Category Archives: The Zeitgeist

Will Microsoft’s New CEO Kill Surface?

Aesthetics, Business, Internet, Technology, The Zeitgeist

Forbes’s Gene Marks contends that Satya Nadella, Microsoft’s New CEO—whom Marks thinks is way cool because, wait for this, Nadella is a “decade younger than his predecessor and looks young for his age”—has effectively killed the Microsoft Surface.

Let me unpack Marks’ “logic”:

Even though The Surface is “a powerful little laptop, lightweight with a Windows 8 touchscreen and a long battery life”; and though this product is “both tablet and laptop and integrates tightly with other Microsoft applications”—Cool-Because-He’s-Young Nadella is to be hailed as brilliant too for sabotaging the future of a magnificent product. It is alleged that Nadella wishes to end Microsoft’s foray into hardware (Surface), and take the company back to the business of software.

“A Windows First policy,” argues Marks, “was the reason behind products like the Surface.”

If, as I understood this terribly hip article, The Surface is more than the software it runs—why reduce the best Tablet in the business to its bits? What about the “Big Idea”?

Not being a techie, I have no idea if Forbes’s Gene Marks is being plain silly, or if silly is the new norm in the media’s tech coverage. I suspect the two are not mutually exclusive. (“A silly society is a youth-obsessed society.” Youth-obsessed U.S is silly.)

In its hipness, the Forbes article reminds me of that grating, pretentious Cisco ad, in which a female with a deceptively soft voice waffles about the Internet of All Things (WTF?!).

But I guess I’m still from the Book Age. Behold a throwback: a wall-to-wall library, or half of it, as I could not get the entire thing in the frame. Sean made this solid maple thing to my mid-century American, Heywood-Wakefield design specs (more):

Bookcase I

Jimmy Fallon’s Tomfoolery

America, Celebrity, Pop-Culture, The Zeitgeist

I don’t follow the late-night show intrigue that grips this deeply silly country of ours. I used to enjoy the ousted Jay Leno’s jokes. He seemed good at political satire. But the tomfoolery that has replaced the Leno schtick is something to behold. What does the popularity of this dancing, prancing, giggling metrosexul clown, Jimmy Fallon, say about the stuff that entertains America?

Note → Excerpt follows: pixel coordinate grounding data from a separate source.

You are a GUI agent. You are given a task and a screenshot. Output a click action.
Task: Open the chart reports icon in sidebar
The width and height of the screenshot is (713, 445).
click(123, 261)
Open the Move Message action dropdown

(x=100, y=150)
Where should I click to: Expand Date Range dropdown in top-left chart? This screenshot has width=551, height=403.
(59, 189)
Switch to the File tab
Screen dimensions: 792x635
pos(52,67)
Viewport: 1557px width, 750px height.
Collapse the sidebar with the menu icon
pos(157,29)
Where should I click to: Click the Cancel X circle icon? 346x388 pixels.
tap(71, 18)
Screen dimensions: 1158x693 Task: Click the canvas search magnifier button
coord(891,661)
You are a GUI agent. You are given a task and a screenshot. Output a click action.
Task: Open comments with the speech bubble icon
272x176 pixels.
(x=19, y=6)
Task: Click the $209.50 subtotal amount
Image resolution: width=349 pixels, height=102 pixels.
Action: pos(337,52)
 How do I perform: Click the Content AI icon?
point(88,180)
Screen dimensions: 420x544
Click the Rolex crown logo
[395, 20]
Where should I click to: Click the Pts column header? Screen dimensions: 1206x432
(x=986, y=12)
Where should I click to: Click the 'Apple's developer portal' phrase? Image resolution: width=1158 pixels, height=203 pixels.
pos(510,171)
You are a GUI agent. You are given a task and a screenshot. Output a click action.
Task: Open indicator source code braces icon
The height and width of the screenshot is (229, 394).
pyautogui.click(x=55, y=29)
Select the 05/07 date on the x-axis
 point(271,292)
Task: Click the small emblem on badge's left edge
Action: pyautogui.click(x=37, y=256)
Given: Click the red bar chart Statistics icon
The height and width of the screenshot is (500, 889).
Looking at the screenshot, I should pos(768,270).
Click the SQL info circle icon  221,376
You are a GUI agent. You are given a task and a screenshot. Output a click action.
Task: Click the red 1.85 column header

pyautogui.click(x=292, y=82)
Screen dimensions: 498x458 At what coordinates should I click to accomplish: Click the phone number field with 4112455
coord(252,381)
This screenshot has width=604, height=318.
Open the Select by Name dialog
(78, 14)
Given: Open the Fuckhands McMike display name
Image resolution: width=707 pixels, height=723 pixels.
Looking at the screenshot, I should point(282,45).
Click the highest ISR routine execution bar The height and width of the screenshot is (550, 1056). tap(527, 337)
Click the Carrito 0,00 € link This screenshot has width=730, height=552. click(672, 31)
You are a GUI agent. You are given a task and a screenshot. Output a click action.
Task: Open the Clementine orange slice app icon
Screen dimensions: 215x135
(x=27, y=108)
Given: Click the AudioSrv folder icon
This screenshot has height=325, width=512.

Other than Jerry Seinfeld’s brilliant riff on the child-obsessed grownups of his generation—what unfolded was the equivalent of a whiteface minstrel show, if there is such a thing.

“Jerry Seinfeld Analyzes Modern-Day Parenting,” 4:12 minutes into the exchange:

I am not, you know, a great believer in our style of parenting. … Anybody that has kids now, I just think we’re too into it.
When we were kids, our parents didn’t give a damn about us. They didn’t even know our names.
The bedtime routine for my kids is like this Royal Coronation Jubilee Centennial of rinsing and plaque and dental appliances and the stuffed animal semi-circle of emotional support. And I’ve gotta read eight different moron books. You know what my bedtime story was when I was a kid? Darkness!

Fallon giggles non-stop like a star-struck girl.

UPDATE II: Go Seahawks! (What Are We Doing? Winning!)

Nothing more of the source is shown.